Salud docente: ¿Qué esperan para suspender la presencialidad?

OPINIÓN. La OMS fijó un claro criterio en septiembre de 2020: la presencialidad debe suspenderse en aquellas áreas con una transmisión intensa de COVID-19. ¿No es acaso esa la situación actual en el AMBA?

A principios de marzo, el viejo mundo nos trajo algunas noticias que aquí, en nuestro país y de manera interesada, pasaron desapercibidas. En Francia y en Alemana se suspendieron las clases presenciales, en un contexto de rebrote de casos de coronavirus. Portugal siguió el mismo camino. 

En Francia, por ejemplo, alrededor de 120 escuelas recibieron la orden de suspender las clases el 2 de marzo, en su mayoría en las regiones de Bretaña y Oise, al norte de París, muy afectadas por el coronavirus, según explicó el ministro de Educación de Francia, Jean-Michel Blanquer.
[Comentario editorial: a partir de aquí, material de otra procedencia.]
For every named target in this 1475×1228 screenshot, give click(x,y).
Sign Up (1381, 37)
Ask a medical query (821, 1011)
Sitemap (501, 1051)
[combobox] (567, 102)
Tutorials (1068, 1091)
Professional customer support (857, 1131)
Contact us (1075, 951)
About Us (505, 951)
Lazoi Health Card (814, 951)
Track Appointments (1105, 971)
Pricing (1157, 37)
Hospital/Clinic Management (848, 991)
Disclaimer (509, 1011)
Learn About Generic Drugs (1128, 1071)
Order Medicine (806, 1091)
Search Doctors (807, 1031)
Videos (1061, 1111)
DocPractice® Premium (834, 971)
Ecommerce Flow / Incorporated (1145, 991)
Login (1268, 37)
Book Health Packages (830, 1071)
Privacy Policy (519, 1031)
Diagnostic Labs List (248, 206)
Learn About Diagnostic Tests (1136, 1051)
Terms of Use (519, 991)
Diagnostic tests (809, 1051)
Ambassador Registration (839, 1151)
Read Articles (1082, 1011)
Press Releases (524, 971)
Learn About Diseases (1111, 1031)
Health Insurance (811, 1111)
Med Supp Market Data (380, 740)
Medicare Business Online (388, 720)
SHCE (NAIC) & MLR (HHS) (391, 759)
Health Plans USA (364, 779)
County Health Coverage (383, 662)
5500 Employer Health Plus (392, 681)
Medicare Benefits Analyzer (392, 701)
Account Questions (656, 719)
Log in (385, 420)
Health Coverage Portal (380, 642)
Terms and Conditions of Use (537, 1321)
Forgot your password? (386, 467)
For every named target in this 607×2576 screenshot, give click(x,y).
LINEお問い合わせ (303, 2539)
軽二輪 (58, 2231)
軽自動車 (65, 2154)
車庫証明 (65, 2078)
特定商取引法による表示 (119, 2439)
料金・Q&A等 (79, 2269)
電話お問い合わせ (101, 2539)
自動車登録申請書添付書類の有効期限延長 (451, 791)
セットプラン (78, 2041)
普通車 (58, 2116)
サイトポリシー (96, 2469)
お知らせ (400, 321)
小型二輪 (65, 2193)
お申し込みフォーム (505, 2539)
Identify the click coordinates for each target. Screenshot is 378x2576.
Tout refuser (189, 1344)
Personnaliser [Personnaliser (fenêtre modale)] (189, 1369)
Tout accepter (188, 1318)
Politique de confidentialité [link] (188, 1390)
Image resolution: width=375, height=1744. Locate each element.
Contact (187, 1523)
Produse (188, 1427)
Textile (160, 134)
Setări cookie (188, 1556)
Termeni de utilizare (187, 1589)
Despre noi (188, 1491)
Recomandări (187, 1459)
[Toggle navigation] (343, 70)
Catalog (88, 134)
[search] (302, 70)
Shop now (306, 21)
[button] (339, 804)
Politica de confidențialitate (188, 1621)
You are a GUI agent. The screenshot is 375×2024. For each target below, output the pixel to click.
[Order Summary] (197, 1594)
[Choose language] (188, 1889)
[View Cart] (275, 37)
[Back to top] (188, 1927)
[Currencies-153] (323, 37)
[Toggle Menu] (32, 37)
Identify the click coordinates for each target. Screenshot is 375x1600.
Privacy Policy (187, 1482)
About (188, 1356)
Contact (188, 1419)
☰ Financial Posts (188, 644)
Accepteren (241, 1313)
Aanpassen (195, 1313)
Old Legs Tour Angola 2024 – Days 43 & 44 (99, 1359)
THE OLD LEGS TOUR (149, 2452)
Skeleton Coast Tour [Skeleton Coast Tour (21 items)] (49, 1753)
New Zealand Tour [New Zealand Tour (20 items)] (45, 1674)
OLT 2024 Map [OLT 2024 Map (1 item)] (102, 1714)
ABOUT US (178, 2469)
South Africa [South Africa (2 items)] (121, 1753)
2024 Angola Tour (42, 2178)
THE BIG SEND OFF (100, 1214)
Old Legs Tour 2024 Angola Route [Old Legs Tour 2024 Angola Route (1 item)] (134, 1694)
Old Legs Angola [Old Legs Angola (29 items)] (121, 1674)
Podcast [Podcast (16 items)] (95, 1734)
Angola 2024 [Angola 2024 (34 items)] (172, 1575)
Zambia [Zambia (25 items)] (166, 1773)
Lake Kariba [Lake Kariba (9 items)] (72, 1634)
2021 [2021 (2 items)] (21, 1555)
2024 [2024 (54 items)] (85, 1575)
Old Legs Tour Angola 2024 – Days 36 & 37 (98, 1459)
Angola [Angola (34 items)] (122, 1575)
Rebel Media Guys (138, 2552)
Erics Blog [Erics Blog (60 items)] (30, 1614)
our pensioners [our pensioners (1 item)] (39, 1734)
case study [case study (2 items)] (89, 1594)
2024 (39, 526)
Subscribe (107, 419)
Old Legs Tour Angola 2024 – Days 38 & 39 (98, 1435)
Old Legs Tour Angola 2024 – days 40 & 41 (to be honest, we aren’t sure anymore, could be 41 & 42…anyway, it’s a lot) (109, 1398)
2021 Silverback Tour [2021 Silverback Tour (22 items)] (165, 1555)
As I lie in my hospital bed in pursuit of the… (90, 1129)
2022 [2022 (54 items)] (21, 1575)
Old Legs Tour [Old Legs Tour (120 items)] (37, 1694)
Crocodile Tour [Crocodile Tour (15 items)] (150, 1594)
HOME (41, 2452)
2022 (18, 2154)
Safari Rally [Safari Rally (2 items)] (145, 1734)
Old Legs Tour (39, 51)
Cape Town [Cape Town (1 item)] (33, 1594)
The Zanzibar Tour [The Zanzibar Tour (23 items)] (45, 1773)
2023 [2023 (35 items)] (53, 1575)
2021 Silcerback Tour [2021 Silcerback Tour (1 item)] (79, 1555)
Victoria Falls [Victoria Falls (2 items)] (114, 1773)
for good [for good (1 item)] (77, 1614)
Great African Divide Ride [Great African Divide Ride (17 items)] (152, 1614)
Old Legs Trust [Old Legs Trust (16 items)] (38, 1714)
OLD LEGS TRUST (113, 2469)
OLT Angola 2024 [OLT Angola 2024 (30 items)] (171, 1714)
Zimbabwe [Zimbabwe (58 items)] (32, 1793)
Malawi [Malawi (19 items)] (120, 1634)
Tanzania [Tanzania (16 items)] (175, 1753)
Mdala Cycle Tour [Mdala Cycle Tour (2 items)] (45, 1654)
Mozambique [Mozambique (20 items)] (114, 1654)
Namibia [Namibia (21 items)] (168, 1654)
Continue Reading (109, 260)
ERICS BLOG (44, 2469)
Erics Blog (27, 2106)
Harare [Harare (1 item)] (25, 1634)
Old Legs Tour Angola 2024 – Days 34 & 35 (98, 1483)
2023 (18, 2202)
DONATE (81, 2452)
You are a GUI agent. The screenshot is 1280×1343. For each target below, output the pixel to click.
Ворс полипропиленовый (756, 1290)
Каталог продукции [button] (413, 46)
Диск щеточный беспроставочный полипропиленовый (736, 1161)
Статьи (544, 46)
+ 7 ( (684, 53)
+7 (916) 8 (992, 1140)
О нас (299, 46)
En Alemania se dio algo similar. 

Más recientemente, el presidente de Uruguay, Luis Lacalle Pou, anunció la extensión de las clases virtuales al menos hasta el 3 de mayo, luego de una reunión con el Grupo Asesor Científico Honorario por el aumento de casos de coronavirus. La clases presenciales también fueron suspendidas a finales de marzo. 

¿Y en la Argentina? Todo al revés. A mediados de febrero, en su afán marketinero de diferenciarse del gobierno nacional, el jefe de Gobierno porteño Horacio Rodríguez Larreta decretó el regreso a las clases presenciales. El resto de los distritos, aunque con importantes diferencias, se fue sumando a la medida. Los chicos volvieron a las aulas y, no casualmente, los casos de coronavirus comenzaron su curva ascendente. 

Hoy, la Argentina se encamina a repetir el mismo desborde sanitario que sufren otros países de la región, pero a pesar de ello, las escuelas siguen abiertas. ¿Quién piensa en los docentes que están exponiendo su vida y la de sus familiares día a día? ¿Por qué no tienen repercusión los casos de coronavirus que inundan las aulas y que demuestren que cuando el virus se expande en una ciudad, el aula no puede nunca funcionar como escudo impermeable? 

La pregunta que hay que hacerle al ministro Trotta y por extensión, al presidente Alberto Fernández: ¿no era acaso este gobierno, el de los científicos? La OMS, entidad rectora a nivel mundial en la lucha contra la pandemia, ya dejó en claro su posición con respecto a las clases presenciales. En septiembre de 2020, su director general, Tedros Adhanon Gebreyesus, sostuvo: "Todos queremos que los niños regresen a la escuela y todos queremos que las escuelas sean sitios seguros”, y subrayó que la decisión de cerrar los centros educativos debe ser “un último recurso, temporal y sólo debe implementarse a nivel local en áreas con una transmisión intensa de COVID-19”.

¿Acaso con los índices que muestran la ciudad y la provincia de Buenos Aires es sostenible mantener las escuelas abiertas? ¿Qué argumento científico se puede dar para aferrarse a una decisión de ese tipo? Es hora de volver a escuchar a la ciencia.